Thursday, August 04, 2005

 

Helping Hands Harm the Hopeless

Its nothing but good news today, as Greg Sheridan gleefully points out in Rupert's Organ Of Freedom that that helping the poor doesn’t actually help them at all.

All that talk of giving aid to poor countries, that left-wing guilt machine, that forces you to put your hand in your pocket to donate when somebody knocks on your door and tells you about the heartbreak in Togo, is now bankrupt ideology.

The Headline sums it up: Aid is not the answer to poverty

Read the first paragraph of the article

WE'RE rich because they're poor. No proposition is more central to the left-wing view of the world than the idea that the rich West survives in its comfort because it exploits the poor in the Third World.


and savour the text all the way down to the fifth paragraph
The president of the Asia Development Bank, Haruhiko Kuroda, who is visiting Australia, told me yesterday that a large aid inflow can cause currency appreciation which renders a developing economy uncompetitive and therefore retards economic growth. And the only way poverty ever declines is through economic growth.
Now you’ll need to skip pretty much the rest of the article and go on down to the last paragraph:

Overcoming poverty is up to poor countries themselves, an idea unwelcome to ideologues, theorists and most academics (except that tiny number still left in country studies) everywhere.

And there you have it.
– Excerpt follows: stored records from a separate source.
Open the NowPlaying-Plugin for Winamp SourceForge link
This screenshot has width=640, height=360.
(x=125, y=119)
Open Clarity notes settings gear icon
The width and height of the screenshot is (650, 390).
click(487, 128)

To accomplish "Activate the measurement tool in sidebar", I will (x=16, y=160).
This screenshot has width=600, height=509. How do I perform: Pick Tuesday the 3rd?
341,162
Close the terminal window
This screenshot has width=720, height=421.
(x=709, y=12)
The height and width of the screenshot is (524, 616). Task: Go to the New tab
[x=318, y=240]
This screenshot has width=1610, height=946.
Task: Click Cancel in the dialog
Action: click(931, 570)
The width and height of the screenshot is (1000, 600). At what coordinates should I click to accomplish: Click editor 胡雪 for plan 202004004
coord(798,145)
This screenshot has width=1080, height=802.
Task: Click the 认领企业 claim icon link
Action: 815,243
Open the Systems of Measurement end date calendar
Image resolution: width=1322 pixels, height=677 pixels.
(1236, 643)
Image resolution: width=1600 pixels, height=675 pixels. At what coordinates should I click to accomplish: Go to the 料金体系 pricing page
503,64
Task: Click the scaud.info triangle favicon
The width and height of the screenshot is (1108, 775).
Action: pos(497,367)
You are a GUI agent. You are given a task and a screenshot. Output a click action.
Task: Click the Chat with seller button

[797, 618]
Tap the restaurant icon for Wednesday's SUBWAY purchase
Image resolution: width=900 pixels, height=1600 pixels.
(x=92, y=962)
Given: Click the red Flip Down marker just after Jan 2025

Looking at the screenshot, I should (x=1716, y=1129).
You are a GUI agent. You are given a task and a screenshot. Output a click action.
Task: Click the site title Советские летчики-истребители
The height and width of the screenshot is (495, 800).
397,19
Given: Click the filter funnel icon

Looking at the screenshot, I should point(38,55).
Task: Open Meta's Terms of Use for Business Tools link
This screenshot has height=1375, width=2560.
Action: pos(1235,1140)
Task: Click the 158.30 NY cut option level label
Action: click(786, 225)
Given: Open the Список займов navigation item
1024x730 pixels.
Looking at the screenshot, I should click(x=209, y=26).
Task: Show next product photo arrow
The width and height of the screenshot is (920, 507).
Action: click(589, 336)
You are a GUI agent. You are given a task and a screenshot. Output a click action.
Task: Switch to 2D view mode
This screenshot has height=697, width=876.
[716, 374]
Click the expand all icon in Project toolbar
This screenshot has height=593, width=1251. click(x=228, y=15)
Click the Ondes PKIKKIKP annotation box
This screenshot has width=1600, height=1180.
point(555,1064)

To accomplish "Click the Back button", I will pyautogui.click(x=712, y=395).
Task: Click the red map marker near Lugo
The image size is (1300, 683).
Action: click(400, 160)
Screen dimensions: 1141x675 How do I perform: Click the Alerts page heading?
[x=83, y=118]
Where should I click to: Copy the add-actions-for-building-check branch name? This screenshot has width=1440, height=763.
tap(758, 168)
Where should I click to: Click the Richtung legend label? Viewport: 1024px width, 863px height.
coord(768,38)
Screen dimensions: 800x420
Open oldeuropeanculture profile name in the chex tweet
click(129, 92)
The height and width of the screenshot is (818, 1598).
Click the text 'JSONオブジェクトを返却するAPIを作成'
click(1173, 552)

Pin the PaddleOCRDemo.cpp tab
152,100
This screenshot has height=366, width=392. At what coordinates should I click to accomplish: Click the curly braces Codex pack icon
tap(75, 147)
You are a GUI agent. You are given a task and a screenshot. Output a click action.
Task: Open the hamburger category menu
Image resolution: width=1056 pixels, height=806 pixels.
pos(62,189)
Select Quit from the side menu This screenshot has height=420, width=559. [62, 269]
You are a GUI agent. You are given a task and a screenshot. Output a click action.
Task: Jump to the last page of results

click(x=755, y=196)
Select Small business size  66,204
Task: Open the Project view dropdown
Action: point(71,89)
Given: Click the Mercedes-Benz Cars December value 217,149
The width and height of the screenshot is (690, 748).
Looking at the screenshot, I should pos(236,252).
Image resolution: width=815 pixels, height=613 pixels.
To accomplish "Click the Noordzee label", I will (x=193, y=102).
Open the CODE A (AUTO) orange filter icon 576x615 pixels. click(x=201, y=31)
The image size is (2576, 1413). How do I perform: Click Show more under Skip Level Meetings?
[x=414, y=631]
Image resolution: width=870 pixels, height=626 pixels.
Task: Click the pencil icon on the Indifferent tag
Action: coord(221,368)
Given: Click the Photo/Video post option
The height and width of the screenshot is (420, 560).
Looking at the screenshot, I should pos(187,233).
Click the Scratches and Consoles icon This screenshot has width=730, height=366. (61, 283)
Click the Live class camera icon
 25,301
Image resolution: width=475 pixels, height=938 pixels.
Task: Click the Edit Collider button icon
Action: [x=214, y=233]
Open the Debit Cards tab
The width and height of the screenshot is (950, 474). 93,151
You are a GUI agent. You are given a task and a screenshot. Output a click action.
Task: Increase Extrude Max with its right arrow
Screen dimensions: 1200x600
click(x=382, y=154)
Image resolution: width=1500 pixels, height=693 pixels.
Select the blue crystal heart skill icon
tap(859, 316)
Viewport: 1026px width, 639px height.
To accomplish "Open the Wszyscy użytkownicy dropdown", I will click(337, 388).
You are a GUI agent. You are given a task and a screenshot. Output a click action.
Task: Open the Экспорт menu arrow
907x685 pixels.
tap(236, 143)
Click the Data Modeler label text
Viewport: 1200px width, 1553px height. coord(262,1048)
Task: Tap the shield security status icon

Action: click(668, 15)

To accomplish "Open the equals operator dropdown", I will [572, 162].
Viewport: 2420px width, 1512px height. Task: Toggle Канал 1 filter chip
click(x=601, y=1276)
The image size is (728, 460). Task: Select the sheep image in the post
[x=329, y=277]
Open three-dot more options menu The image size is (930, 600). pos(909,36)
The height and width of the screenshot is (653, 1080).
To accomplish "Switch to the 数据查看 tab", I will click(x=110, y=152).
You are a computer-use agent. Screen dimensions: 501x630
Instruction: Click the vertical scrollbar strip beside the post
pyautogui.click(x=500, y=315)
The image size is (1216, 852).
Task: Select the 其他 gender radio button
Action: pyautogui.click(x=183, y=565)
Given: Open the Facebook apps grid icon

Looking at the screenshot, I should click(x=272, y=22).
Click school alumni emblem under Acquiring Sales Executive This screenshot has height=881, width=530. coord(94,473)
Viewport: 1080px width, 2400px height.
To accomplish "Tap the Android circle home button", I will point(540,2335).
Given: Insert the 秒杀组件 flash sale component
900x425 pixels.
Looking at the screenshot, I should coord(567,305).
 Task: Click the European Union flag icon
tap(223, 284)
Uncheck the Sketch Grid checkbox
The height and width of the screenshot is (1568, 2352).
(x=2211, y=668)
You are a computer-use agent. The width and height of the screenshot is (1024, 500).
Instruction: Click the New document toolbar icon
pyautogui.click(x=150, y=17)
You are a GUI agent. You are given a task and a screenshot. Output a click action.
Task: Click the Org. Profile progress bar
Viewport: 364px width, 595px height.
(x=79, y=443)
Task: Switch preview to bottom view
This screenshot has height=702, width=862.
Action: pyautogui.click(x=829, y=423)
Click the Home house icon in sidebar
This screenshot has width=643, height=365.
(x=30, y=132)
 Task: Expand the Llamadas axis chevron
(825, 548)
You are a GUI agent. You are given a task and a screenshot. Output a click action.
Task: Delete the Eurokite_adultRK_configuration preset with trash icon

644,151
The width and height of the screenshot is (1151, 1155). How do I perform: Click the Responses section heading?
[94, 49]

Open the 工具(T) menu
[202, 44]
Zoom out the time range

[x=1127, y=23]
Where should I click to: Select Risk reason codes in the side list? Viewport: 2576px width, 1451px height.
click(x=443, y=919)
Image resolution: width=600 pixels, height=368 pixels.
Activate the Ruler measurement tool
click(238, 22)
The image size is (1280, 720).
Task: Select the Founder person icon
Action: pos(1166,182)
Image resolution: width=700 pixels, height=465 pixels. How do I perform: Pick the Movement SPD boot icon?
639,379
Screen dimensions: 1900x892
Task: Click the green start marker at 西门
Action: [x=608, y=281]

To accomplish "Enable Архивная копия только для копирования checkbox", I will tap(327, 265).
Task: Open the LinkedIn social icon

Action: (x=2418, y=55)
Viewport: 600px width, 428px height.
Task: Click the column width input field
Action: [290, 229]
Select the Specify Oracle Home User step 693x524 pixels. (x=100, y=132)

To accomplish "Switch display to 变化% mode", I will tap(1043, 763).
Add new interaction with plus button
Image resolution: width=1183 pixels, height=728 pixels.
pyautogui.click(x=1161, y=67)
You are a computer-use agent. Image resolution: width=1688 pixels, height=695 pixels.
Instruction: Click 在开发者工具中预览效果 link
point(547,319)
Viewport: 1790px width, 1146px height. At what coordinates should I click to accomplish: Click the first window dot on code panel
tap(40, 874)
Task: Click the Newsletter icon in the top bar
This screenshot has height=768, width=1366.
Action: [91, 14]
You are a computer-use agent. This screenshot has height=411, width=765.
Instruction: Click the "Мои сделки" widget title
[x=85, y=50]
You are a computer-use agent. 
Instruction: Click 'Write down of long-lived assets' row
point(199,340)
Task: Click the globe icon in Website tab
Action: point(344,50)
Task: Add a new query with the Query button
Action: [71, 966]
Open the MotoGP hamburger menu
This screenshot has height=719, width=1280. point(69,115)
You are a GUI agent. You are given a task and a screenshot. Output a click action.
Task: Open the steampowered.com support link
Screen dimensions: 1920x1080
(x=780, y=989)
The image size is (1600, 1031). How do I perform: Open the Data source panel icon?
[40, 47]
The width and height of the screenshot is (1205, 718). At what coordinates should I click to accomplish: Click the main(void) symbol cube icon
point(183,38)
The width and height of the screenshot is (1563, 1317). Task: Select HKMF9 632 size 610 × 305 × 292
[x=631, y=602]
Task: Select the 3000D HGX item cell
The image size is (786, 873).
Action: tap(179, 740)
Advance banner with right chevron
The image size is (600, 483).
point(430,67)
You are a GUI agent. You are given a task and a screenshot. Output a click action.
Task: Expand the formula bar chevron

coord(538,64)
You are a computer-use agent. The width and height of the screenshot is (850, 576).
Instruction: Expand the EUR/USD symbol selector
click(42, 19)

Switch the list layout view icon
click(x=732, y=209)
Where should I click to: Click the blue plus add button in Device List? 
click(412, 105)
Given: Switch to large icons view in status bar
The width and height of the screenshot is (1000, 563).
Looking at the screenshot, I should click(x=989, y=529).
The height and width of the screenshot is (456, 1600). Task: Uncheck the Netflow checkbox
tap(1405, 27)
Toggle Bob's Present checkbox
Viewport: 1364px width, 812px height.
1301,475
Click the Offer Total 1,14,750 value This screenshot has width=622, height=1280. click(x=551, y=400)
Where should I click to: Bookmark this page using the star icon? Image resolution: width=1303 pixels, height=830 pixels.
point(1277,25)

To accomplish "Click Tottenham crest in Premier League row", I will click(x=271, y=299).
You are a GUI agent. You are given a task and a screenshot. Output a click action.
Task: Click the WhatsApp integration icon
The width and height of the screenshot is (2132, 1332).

Proof, if you ever needed it that the Left’s outdated ideologies, and the freedom hating machinery of the compassion industry, are actually making poor countries poorer.

So next time you’re asked to donate to some apparently worthy cause, remind them that they’re not helping, they’re hurting, and try to talk them out of this folly before they can do any more harm. And after you’ve slammed the door in their face, spare a thought for those poor people in Togo, who can now climb that ladder of prosperity without the condescending stickybeaking of the latte left interrupting their experience of competition and freedom.

As they say, it’s the thought that counts, and the people of Togo will be grateful that you’ve even thought about them at all.